On reading a recent post by Ed Dolan at Economonitor with some evidence of the lack of a strong Phillips relationship for consumer-price inflation in US data, it occurred to me to try a measure of total compensation per hour with recent data. The wage relationship estimated over all available quarters, using averaged monthly observations for the civilian unemployment rate, is shown above, with a scatter plot and an estimated regression line. Like the relationship estimated by Dolan, the regression line above suffers from a rather loose fit (constant: 6.87; slope coefficient: -.29; R-squared = .02). A complete explanation of inflation is complicated and of course also involves other costs, including raw materials such as fuel. The latter costs are subject of course to “cost-push”-type inflation at times, as are wages.
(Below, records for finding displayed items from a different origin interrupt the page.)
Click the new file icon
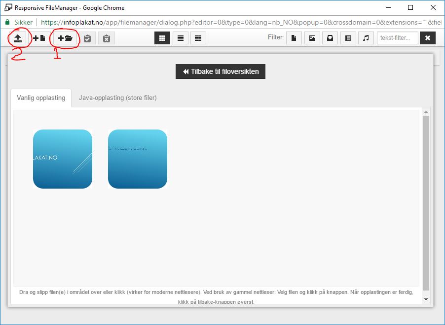The height and width of the screenshot is (325, 445). [x=39, y=38]
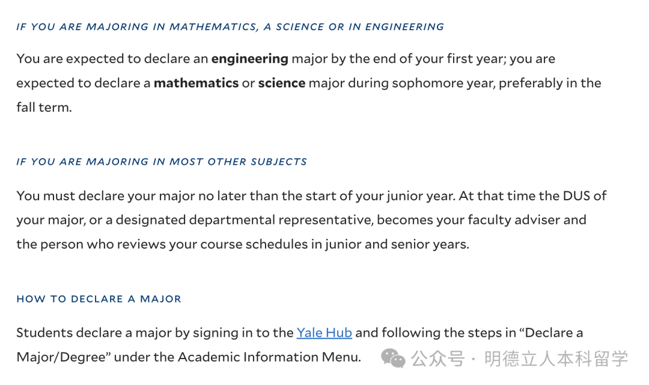The image size is (649, 385).
Task: Click the 'If You Are Majoring in Most Other Subjects' heading
Action: 162,162
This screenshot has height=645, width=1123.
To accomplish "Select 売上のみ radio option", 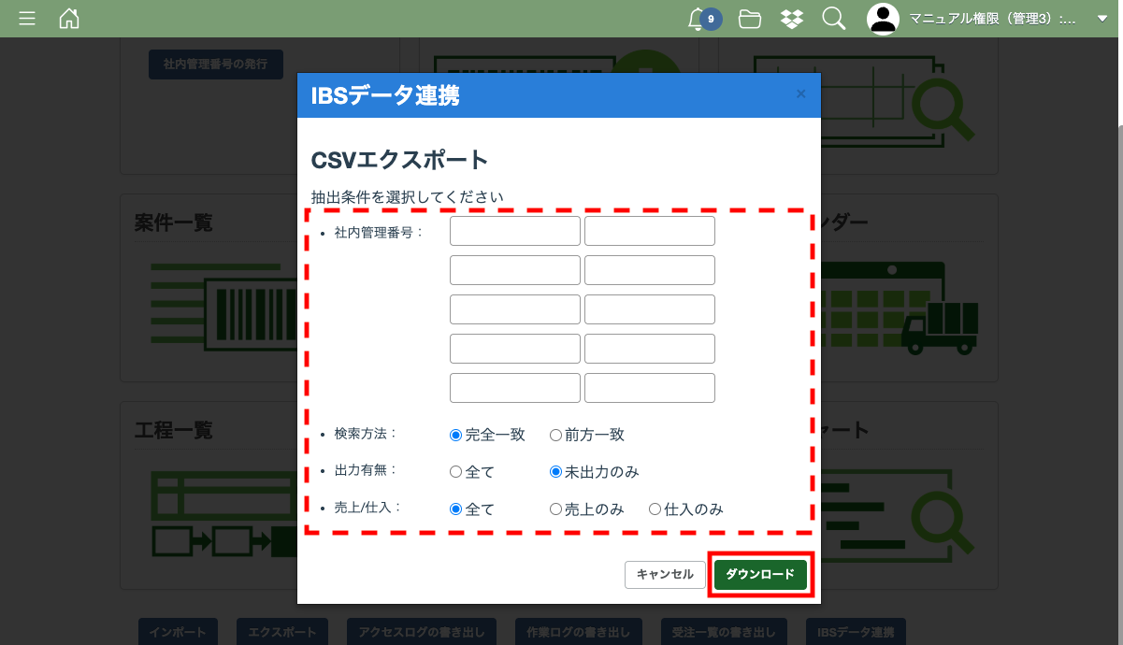I will tap(555, 509).
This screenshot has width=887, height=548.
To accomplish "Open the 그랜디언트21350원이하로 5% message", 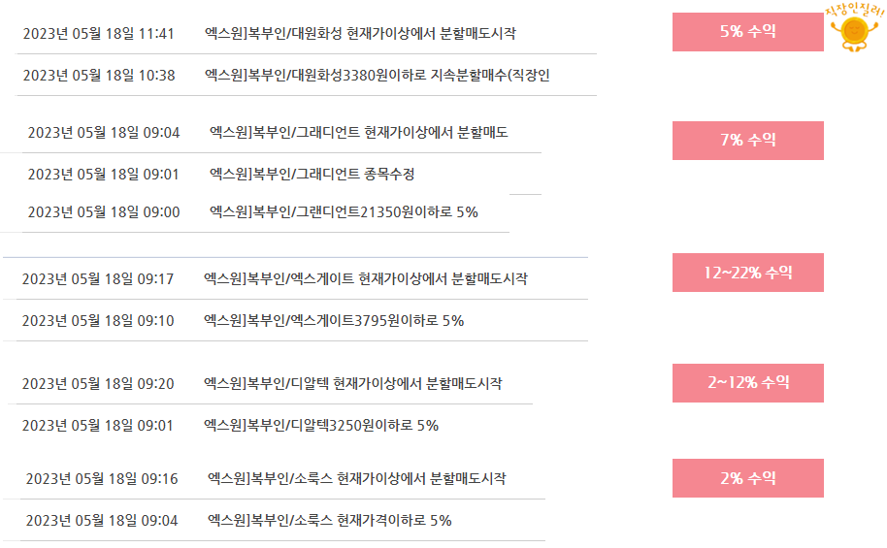I will [344, 212].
Exchange rates of course affect these costs.
A time series graph below displays both series over the entire sample period, 1948q1 to 2014q1. As some have observed, the exceedingly high unemployment rates of the post-financial-crisis era (blue line) have resulted in very weak or negative compensation growth rates (red line). The latter are not adjusted for inflation in the figures, since we are focusing on nominal data in this post. The downward trend in nominal wage growth in the right side of the figure (red line) helps to explain recent declines in the so-called wage share, which measures the fraction of national income going to labor costs. (However, see this New York Times article for some evidence that falling unemployment is beginning to bring some inflation-adjusted wage growth to parts of the US.)
By the way, if inflation were to become a large problem (and it seems well-contained now), non-recessionary methods exist to try to alleviate it. Even where the Phillips-curve relationship is strong, the human costs of using it to combat inflation are usually very high, given the existence of alternative policies that could perhaps be given a try in the US.